In This Guide
- DC 7117 Rating Ladder: 10% to 100%
- Primary vs. Secondary Raynaud’s: The DC 7117 vs. DC 7124 Distinction
- Trophic Changes: The Undefined Term That Controls Your Rating
- Pyramiding: Separate Raynaud’s Rating vs. Underlying Autoimmune Condition
- How to Establish Service Connection for Raynaud’s
- Secondary Conditions Linked to Raynaud’s
- Documentation Strategy: Bridging Medical Records to VA Criteria
- C&P Exam Tips for Raynaud’s
- Your Action Steps
- FAQ
DC 7117 Rating Ladder: 10% to 100%
Raynaud’s syndrome is rated under Diagnostic Code 7117 within the Cardiovascular System schedule (38 CFR § 4.104). The rating is based on how frequently attacks occur, the severity of those attacks, and the presence of tissue damage. Per VA training materials (Medical EPSS), evaluations under DC 7117 consider the syndrome as a whole regardless of which extremities are involved.
| Rating | Criteria (DC 7117 — Raynaud’s Syndrome) |
|---|---|
| 100% | Two or more digital ulcers plus autoamputation of one or more digits and history of characteristic attacks |
| 60% | Characteristic attacks occurring daily with trophic changes (skin atrophy, ulceration, nail deformities) |
| 40% | Characteristic attacks occurring daily |
| 20% | Characteristic attacks occurring four to six times per week |
| 10% | Characteristic attacks occurring one to three times per week |
Notice the sharp jump from 40% to 60%: the only difference is the presence of “trophic changes.” That single clinical finding is worth an additional 20 percentage points and potentially hundreds of dollars per month in compensation. Yet the VA rating schedule does not define what trophic changes means. This is the documentation gap that costs veterans money.

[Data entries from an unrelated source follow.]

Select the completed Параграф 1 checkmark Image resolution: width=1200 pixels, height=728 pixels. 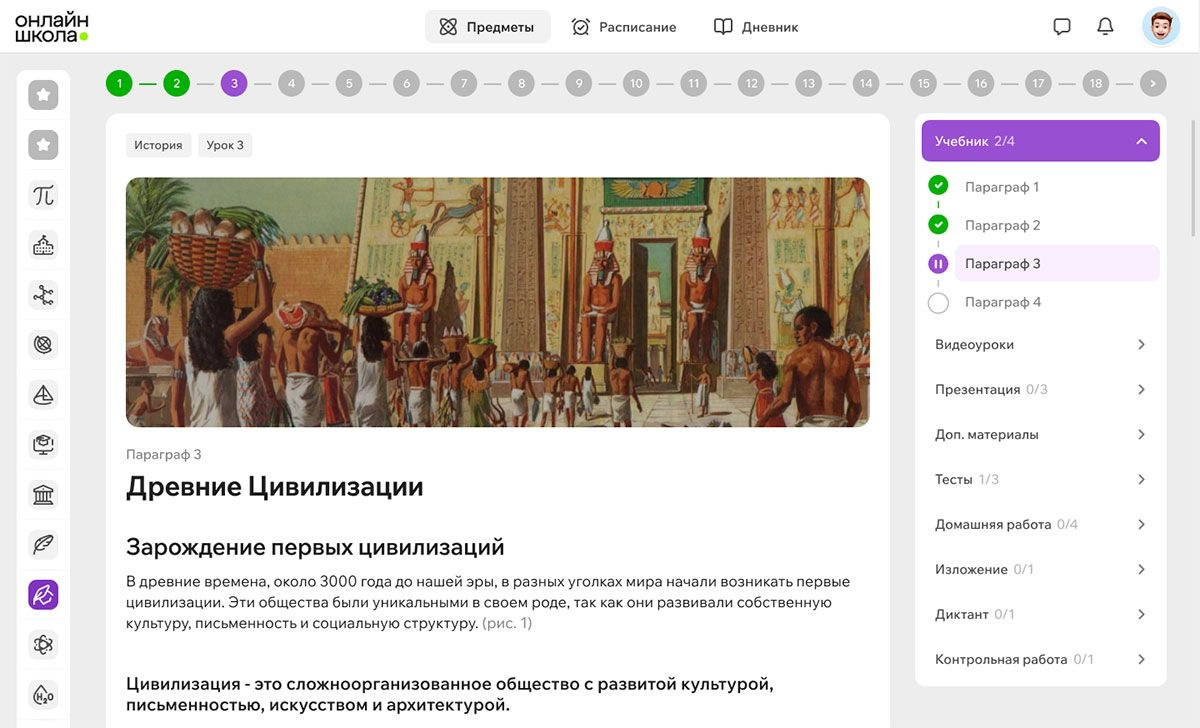click(x=938, y=186)
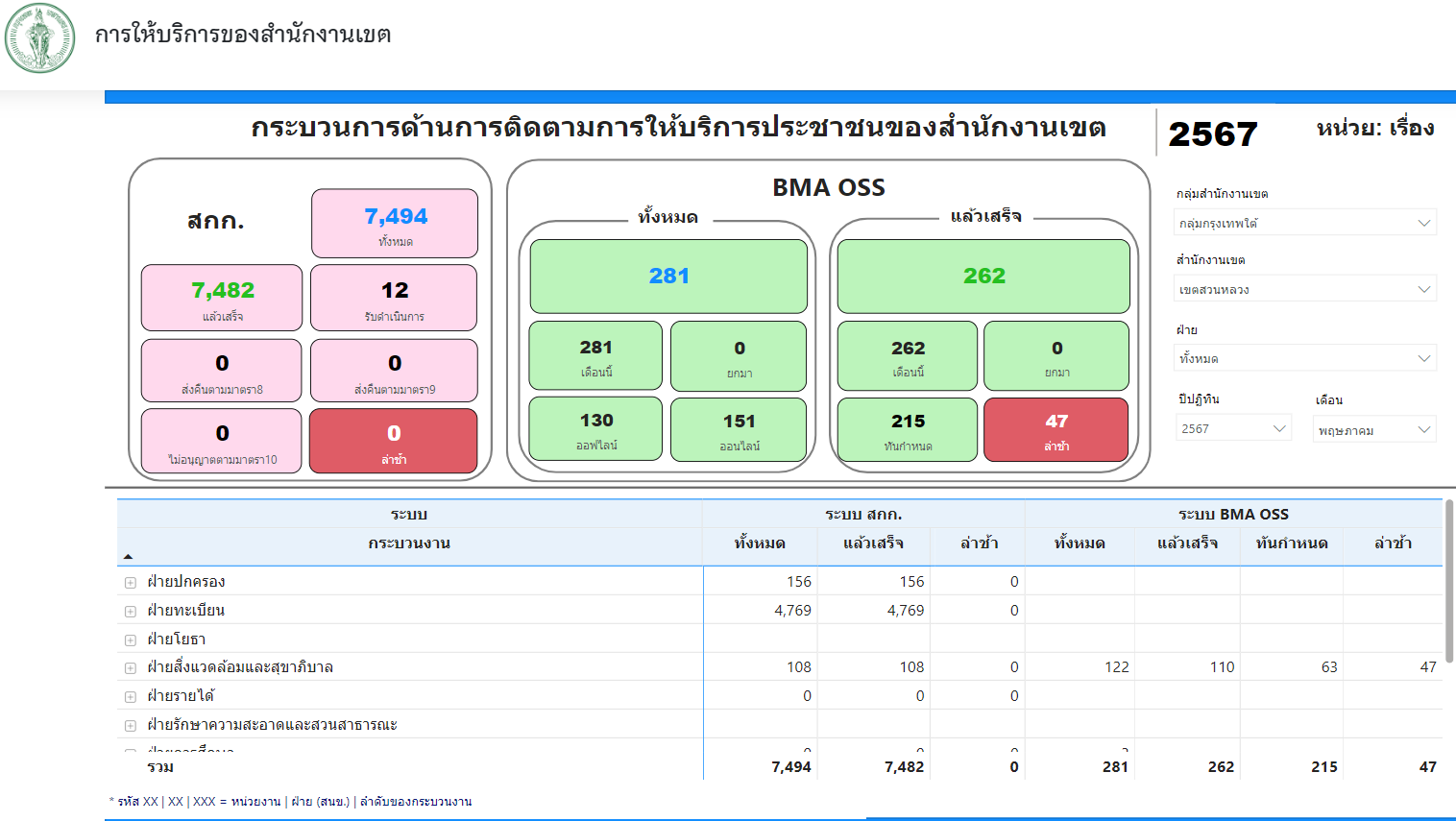
Task: Click the ระบบ สกก. column group header
Action: tap(862, 515)
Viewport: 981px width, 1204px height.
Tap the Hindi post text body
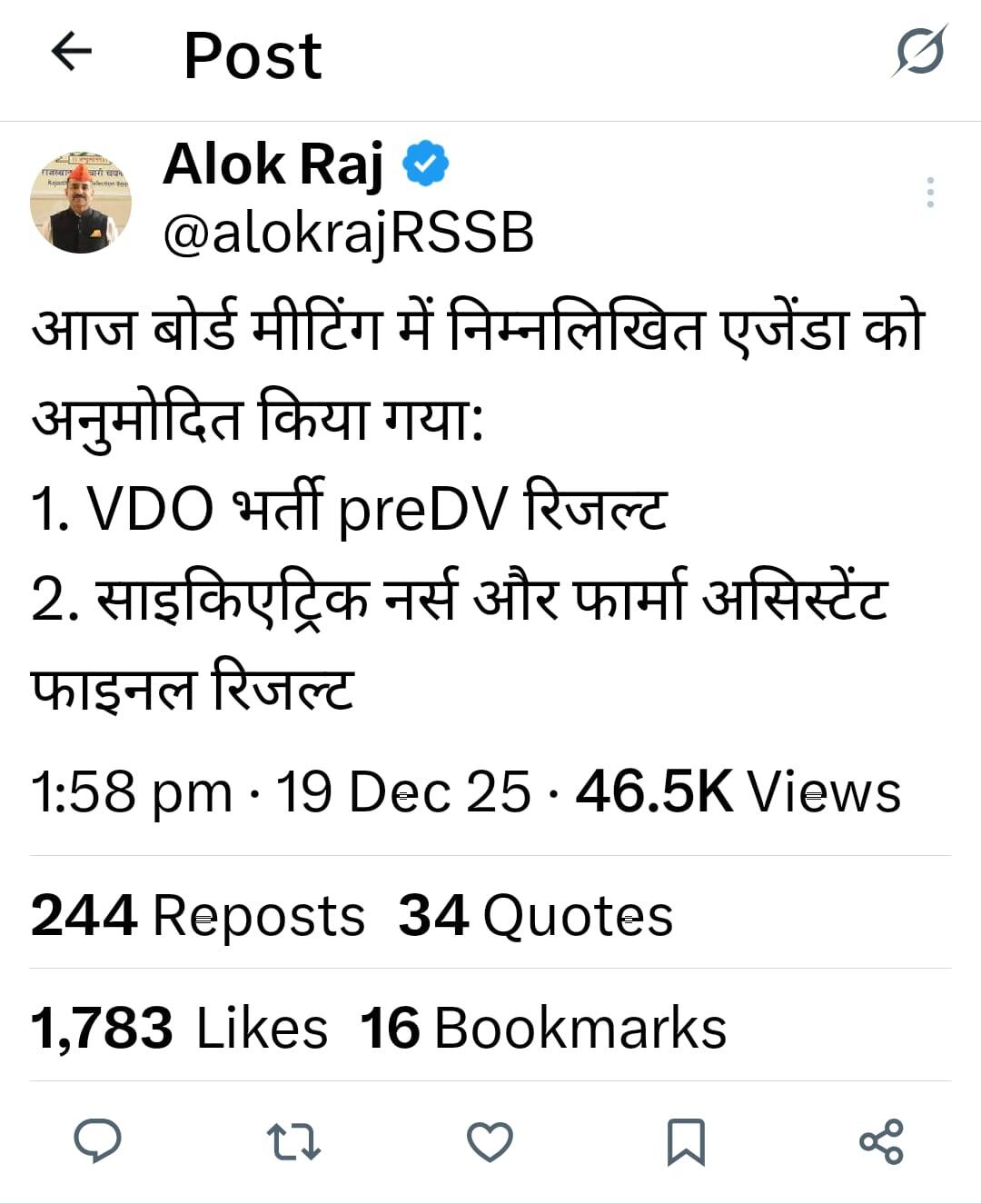coord(478,507)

Primary vs. Secondary Raynaud’s: The DC 7117 vs. DC 7124 Distinction
The VA makes a critical regulatory distinction that many veterans, and even some VSO representatives, do not fully understand.
- DC 7117 is specifically for secondary Raynaud’s (Raynaud’s syndrome or Raynaud’s phenomenon). The regulatory text explicitly states: “Raynaud’s syndrome (also known as secondary Raynaud’s phenomenon or secondary Raynaud’s).” This occurs secondary to an underlying condition such as lupus (SLE), scleroderma, CREST syndrome, or another autoimmune/connective tissue disease.

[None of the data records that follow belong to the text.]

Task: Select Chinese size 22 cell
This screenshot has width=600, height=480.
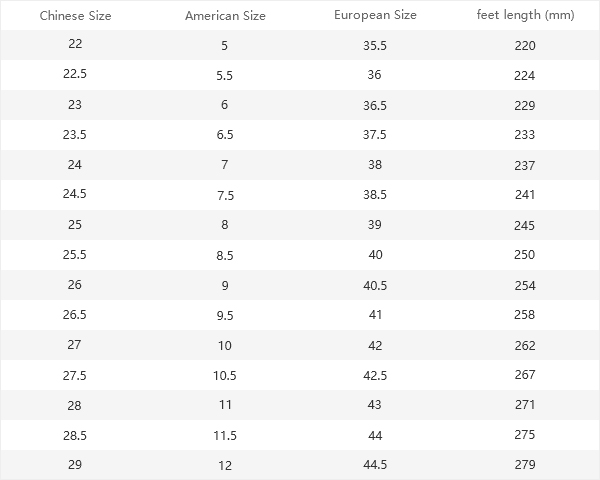Action: 75,45
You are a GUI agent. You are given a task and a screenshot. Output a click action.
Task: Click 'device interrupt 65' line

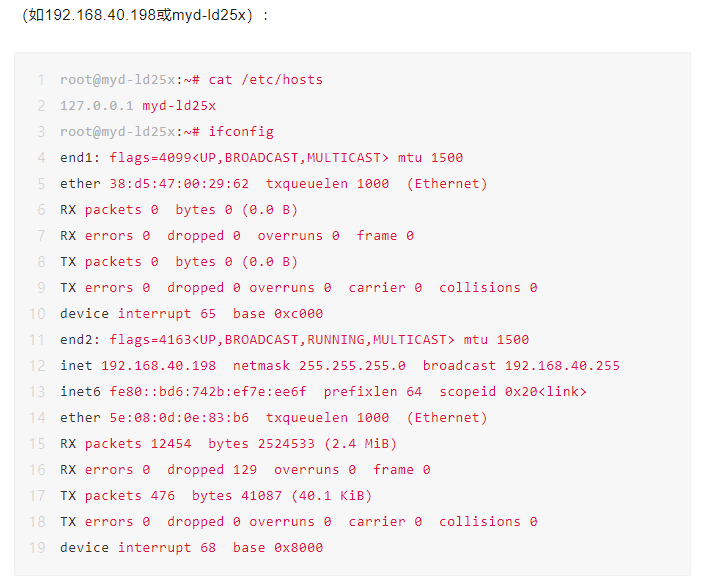click(x=138, y=313)
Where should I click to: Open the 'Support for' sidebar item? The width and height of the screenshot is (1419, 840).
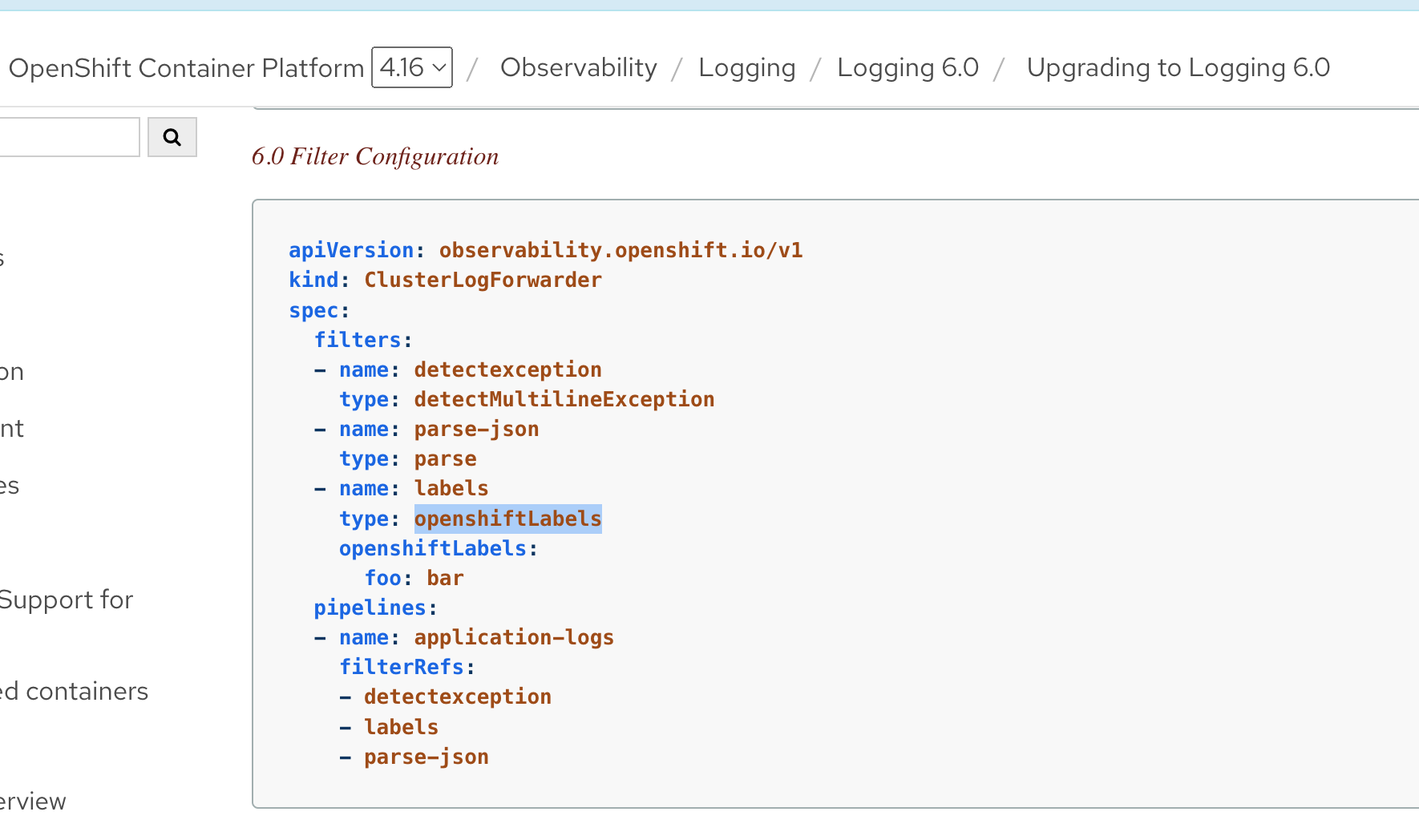[x=66, y=600]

- DC 7124 is for primary Raynaud’s (Raynaud’s disease). Note (3) in the CFR states: “This section is for evaluating Raynaud’s disease (primary Raynaud’s). For evaluation of Raynaud’s syndrome… see DC 7117.” DC 7124 falls under “Other peripheral vascular diseases” and likely uses different rating criteria.
Presumptive Service Connection for Primary Raynaud’s
If you have primary Raynaud’s (not caused by another condition), presumptive service connection may be available if the condition manifested within one year of discharge from active duty. This falls under the VA’s presumptive period for chronic diseases. You would need medical records showing onset of symptoms within that one-year window.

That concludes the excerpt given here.